The approach that we've sketched, which relates the meaning of "actually in or upon" to its purpose, is consistent with the cases, e.g., Phil G. Ruvelson, Inc. v. St. Paul Fire & Marine Ins. Co., supra, 50 N.W.2d at 633-34; Princess Ring Co. v. Home Ins. Co., 52 R.I. 481, 161 A. 292 (1932); Williams v. Fallaize Ins. Agency, Inc., 220 Ga.App. 411, 469 S.E.2d 752, 755 (1996); Royce Furs, Inc. v. Home Ins. Co., 30 A.D.2d 238, 291 N.Y.S.2d 529 (1968); Star Diamond, Inc. v. Underwriters at Lloyd's, supra, 965 F. Supp. at 767, with the exception of E.M.M.I. Inc. v Zurich American Ins. Co., supra. The salesman in that case was driving with the jewelry in the trunk when he heard a clanking sound in the rear of the car. He stopped without locking the car or turning off the engine, got out, walked to the rear, crouched down to inspect the exhaust pipe — and as he did so someone got in and drove the car away. The court thought the policy ambiguous because of "or upon," missing the point that the phrase is a vestige of an era of open vehicles. The court may also have been influenced by the fact that it was an unusual case, in which both the element of moral hazard and the risk of theft were minimal. In this case they were not.

E.M.M.I. is an outlier. To read "upon" to mean "near" would open a large loophole of uncertain limits, something the cases we've cited, and others as well, such as Thomas Noe, Inc. v. Homestead Ins. Co., 173 F.3d 581, 583 (6th Cir. 1999); Equity Diamond Brokers, Inc. v. Transnational Ins. Co., 151 Ohio App.3d 747, 785 N.E.2d 816, 819-20 (2003), and Nissel v. Certain Underwriters at Lloyd's of London, 62 Cal.

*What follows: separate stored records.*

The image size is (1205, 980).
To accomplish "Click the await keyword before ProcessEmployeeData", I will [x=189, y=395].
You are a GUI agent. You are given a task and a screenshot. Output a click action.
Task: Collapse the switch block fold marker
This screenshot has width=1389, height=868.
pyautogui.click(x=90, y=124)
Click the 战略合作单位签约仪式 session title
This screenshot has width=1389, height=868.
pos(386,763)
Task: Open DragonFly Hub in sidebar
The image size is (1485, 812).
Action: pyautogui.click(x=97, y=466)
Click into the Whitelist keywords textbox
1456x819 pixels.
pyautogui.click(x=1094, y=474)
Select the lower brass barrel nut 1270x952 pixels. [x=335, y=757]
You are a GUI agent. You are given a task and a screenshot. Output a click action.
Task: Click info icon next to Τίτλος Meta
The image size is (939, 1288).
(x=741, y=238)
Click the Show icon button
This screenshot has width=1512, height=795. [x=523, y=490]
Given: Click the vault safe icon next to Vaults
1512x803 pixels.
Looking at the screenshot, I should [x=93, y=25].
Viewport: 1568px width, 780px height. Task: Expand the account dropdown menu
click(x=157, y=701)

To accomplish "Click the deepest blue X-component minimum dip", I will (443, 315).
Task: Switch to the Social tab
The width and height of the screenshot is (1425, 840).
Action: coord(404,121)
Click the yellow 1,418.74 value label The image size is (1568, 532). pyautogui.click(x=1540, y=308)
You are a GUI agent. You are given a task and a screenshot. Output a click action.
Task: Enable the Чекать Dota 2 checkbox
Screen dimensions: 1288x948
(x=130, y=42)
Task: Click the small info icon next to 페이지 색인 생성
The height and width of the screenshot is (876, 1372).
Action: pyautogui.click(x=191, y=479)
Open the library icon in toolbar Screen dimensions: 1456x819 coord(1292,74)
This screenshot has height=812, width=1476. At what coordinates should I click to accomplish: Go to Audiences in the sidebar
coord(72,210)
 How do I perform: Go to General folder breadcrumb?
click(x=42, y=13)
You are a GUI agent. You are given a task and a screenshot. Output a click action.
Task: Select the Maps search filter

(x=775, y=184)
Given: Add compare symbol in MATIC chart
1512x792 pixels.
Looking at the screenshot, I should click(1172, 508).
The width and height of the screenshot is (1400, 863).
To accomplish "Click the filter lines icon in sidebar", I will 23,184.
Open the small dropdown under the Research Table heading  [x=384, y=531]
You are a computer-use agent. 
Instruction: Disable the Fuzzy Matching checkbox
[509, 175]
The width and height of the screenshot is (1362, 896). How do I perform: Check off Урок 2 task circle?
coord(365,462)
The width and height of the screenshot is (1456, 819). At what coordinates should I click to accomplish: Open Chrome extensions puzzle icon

App. 4th 1103, 73 Cal. Rptr. 2d 174, 181 (1998), have refused to do. Remember, too, that "in or upon" is used twice in the policy exclusion: once with the diamonds as a subject (the diamonds must be "in or upon" the vehicle) and once with the salesman as the subject. If "in or upon" is given the same meaning in both places, and "upon" means "near," then the exclusion is inapplicable if the diamonds are merely near the vehicle, and not in it — which would be preposterous.